Emulsifiers, commonly added to many processed foods in order to add texture and extend shelf life, could be altering the gut microbiota composition and cause intestinal inflammation that leads to inflammatory bowel disease (IBD) and metabolic syndrome, a new study suggests.
The research, led by Georgia State University Institute for Biomedical Sciences, tested the effects emulsifiers have on the gut microbiota in mice. The study concluded that emulsifiers might be partially responsible for the disturbance and increased incidence of IBD and metabolic syndrome.
According to researchers, the term “gut microbiota” refers to the diverse population bacteria that inhabit the intestinal tract. Gut microbiota are disturbed in IBD and metabolic syndrome. IBD includes Crohn’s disease and ulcerative colitis while metabolic syndrome is a group of common obesity-related disorders that can lead to type-2 diabetes, cardiovascular and/or liver diseases.

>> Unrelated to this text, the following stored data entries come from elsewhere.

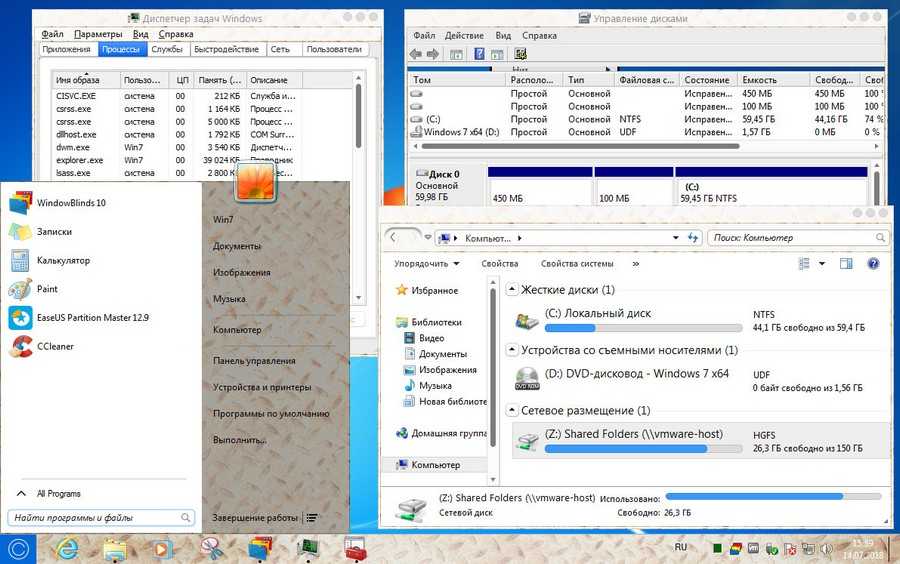Open the view options dropdown arrow
This screenshot has height=564, width=900.
click(x=822, y=264)
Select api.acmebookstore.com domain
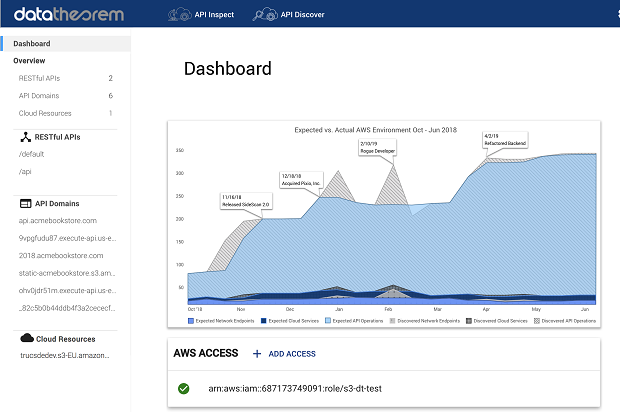 [57, 220]
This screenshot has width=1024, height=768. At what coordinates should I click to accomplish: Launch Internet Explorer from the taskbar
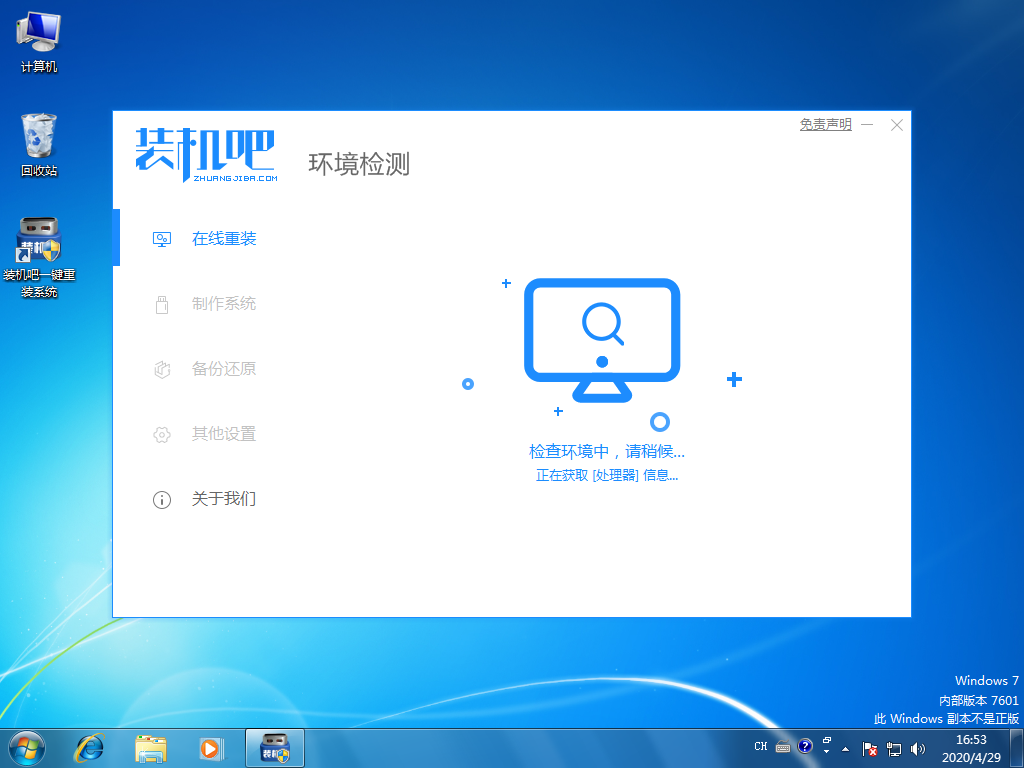click(x=88, y=747)
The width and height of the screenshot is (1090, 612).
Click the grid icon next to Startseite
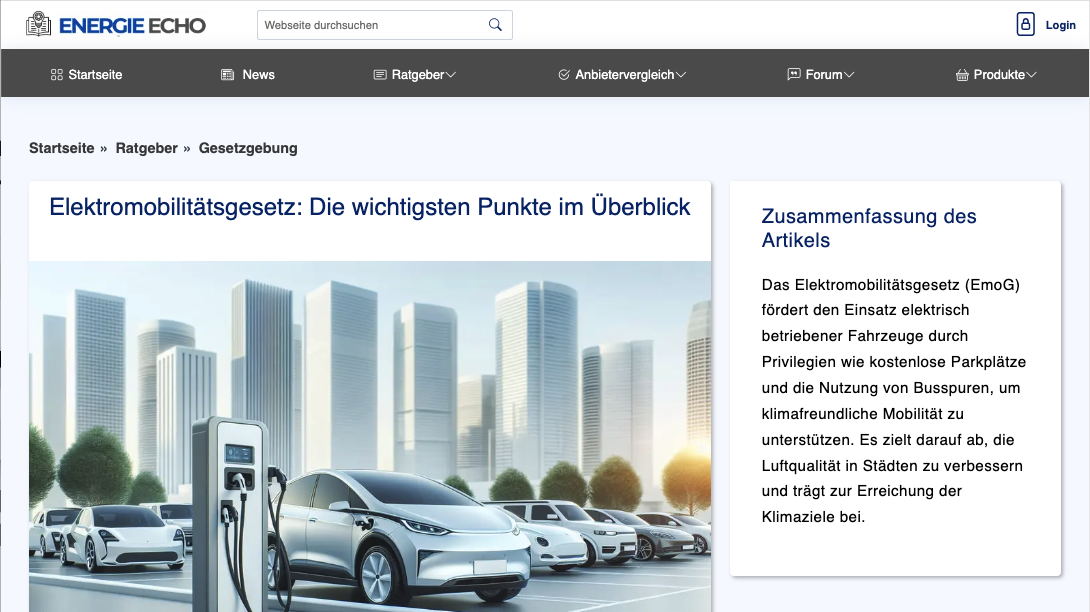point(56,75)
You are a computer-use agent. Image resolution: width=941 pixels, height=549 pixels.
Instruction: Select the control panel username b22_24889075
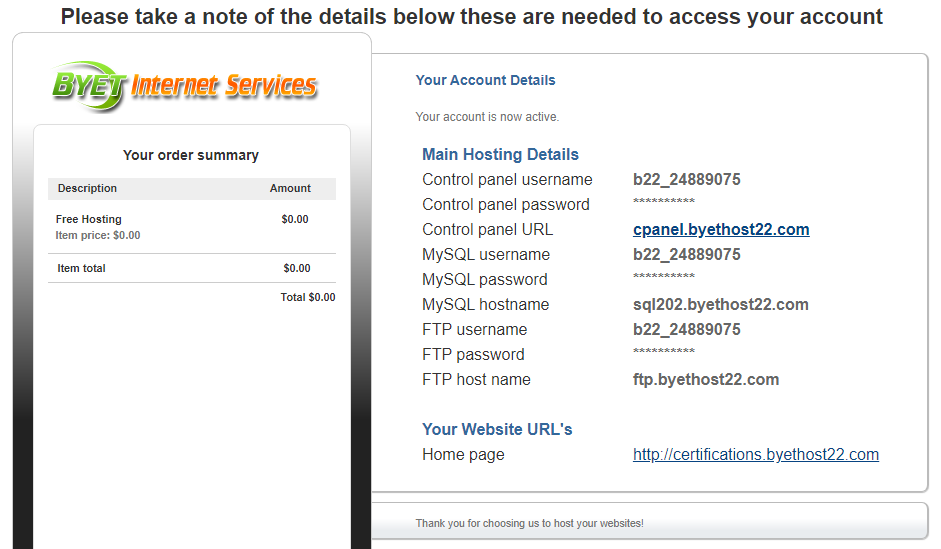tap(687, 179)
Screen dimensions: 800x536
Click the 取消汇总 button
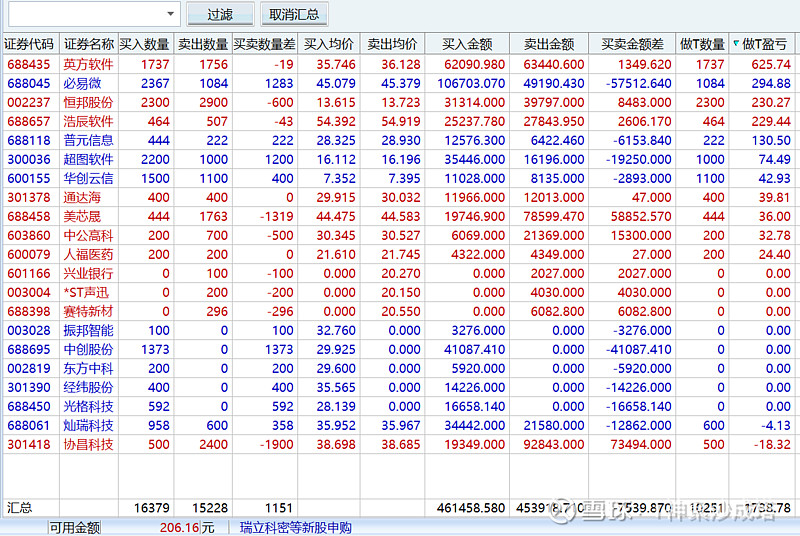click(295, 15)
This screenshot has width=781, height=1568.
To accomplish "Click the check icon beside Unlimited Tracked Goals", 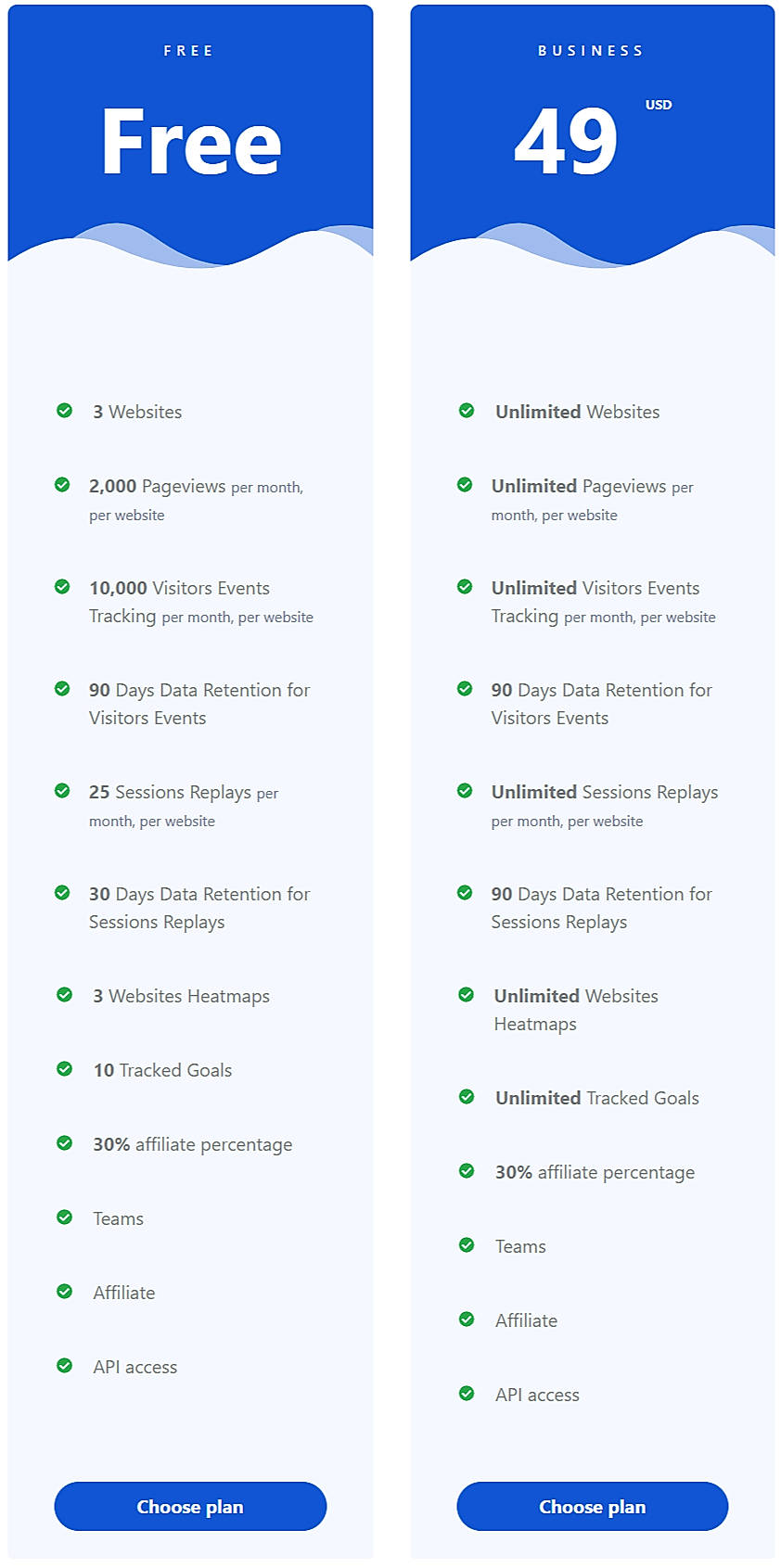I will [x=466, y=1095].
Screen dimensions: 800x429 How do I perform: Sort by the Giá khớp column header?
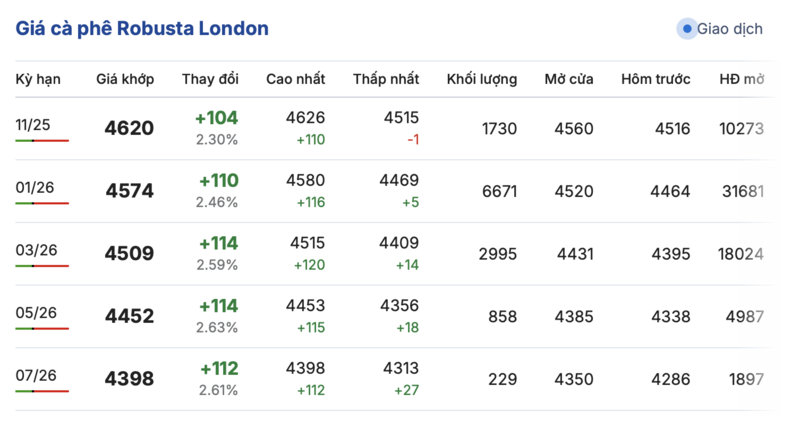[125, 79]
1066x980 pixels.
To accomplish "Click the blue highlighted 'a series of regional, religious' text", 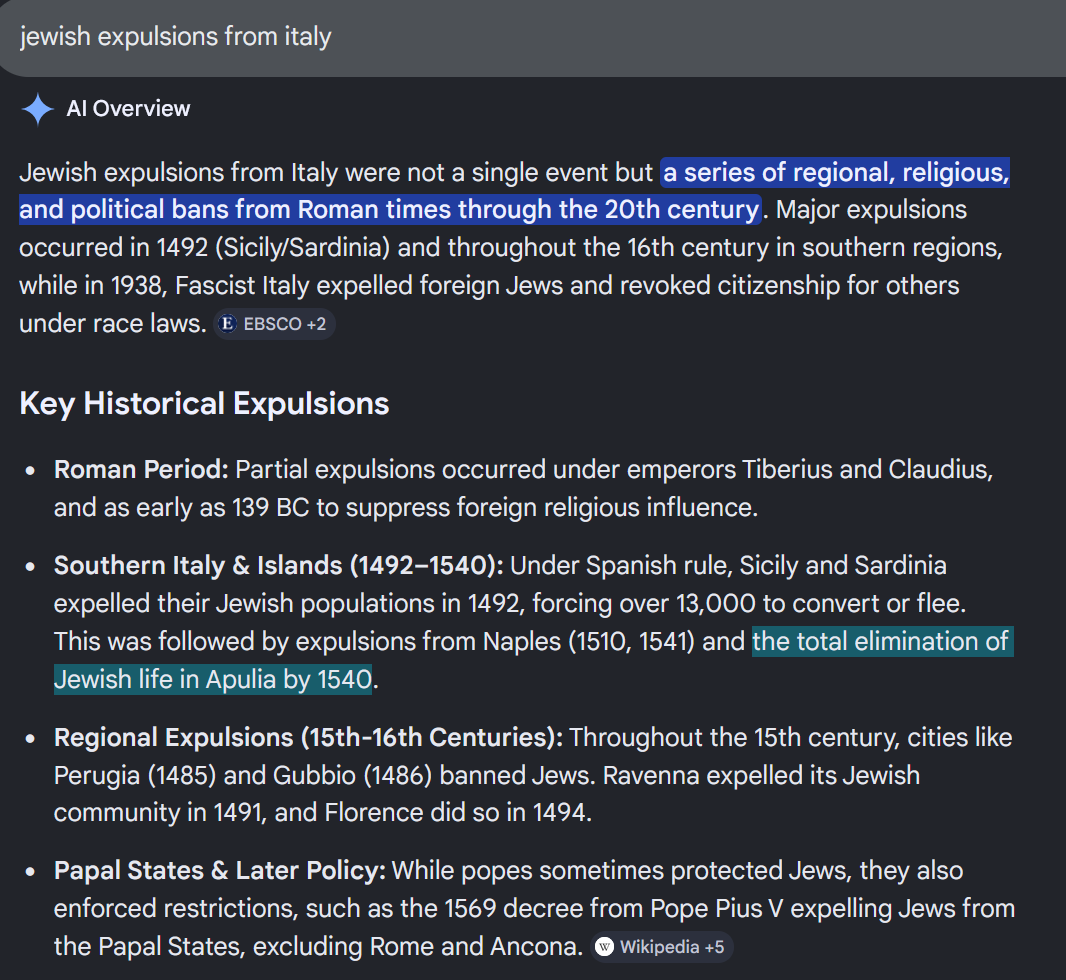I will tap(836, 173).
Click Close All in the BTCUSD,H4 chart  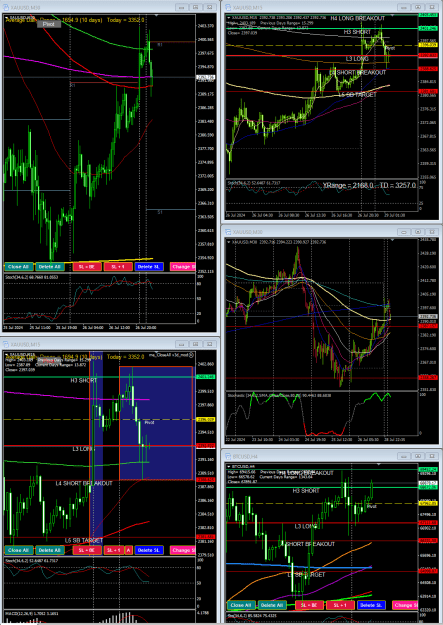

Researchers say the incidence of both of these disorders have been increasing since the mid-20th century.
“The dramatic increase in these diseases has occurred despite consistent human genetics, suggesting a pivotal role for an environmental factor,” said Benoit Chassaing, lead researcher. “Food interacts intimately with the microbiota so we considered what modern additions to the food supply might possibly make gut bacteria more pro-inflammatory.”
Two common emulsifiers, polysorbate 80 and carboxymethylcellulsose, were fed to the mice. Researchers observed that consumption of the emulsifiers changed the species composition of the gut microbiota in a way that made it more susceptible to inflammation.
The research team is now testing other emulsifiers and designing experiments to study the effects emulsifiers have on humans.